[Dataset entries]
>>>>

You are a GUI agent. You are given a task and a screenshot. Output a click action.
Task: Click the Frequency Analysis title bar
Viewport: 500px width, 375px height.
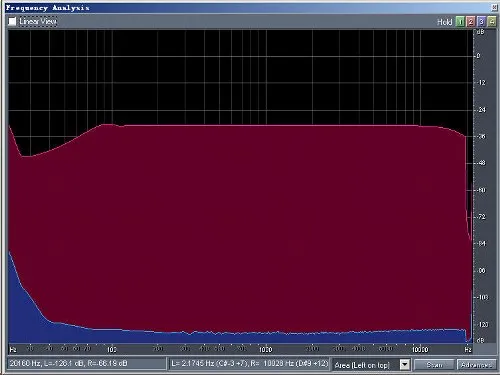(x=247, y=8)
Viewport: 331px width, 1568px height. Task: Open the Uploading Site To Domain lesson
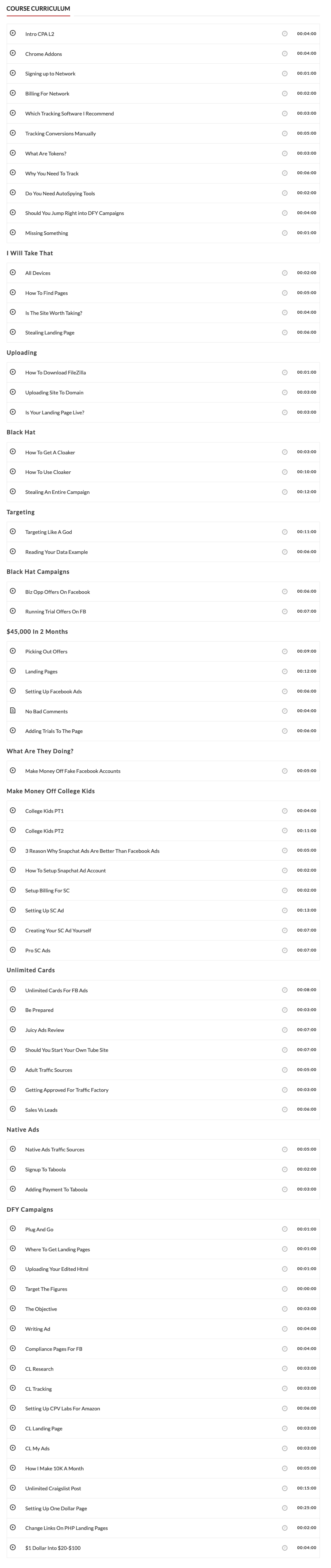click(54, 393)
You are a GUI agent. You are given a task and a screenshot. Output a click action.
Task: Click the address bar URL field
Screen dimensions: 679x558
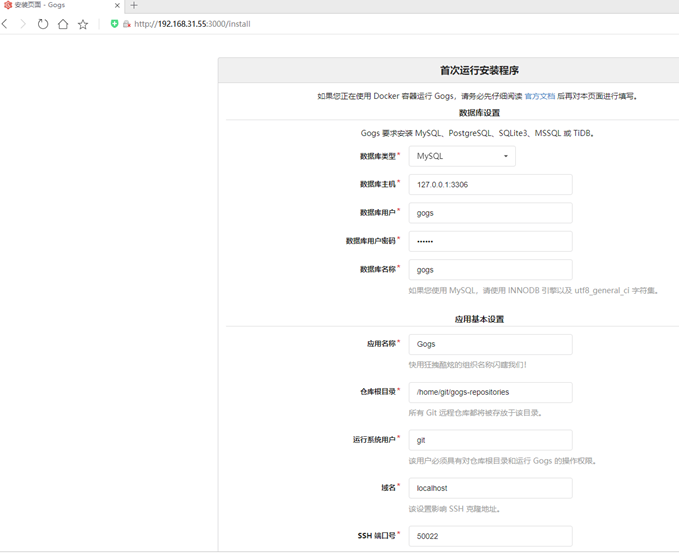coord(192,24)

<<<<

▸ What to work on:
Output the records above character for character, but leave each image out.

▸ Written solution:
You are a GUI agent. You are given a task and a screenshot. Output a click action.
Task: Click the Frequency Analysis title bar
Viewport: 500px width, 375px height.
(x=247, y=8)
Viewport: 331px width, 1568px height. Task: Open the Uploading Site To Domain lesson
click(54, 393)
You are a GUI agent. You are given a task and a screenshot. Output a click action.
Task: Click the address bar URL field
Screen dimensions: 679x558
coord(192,24)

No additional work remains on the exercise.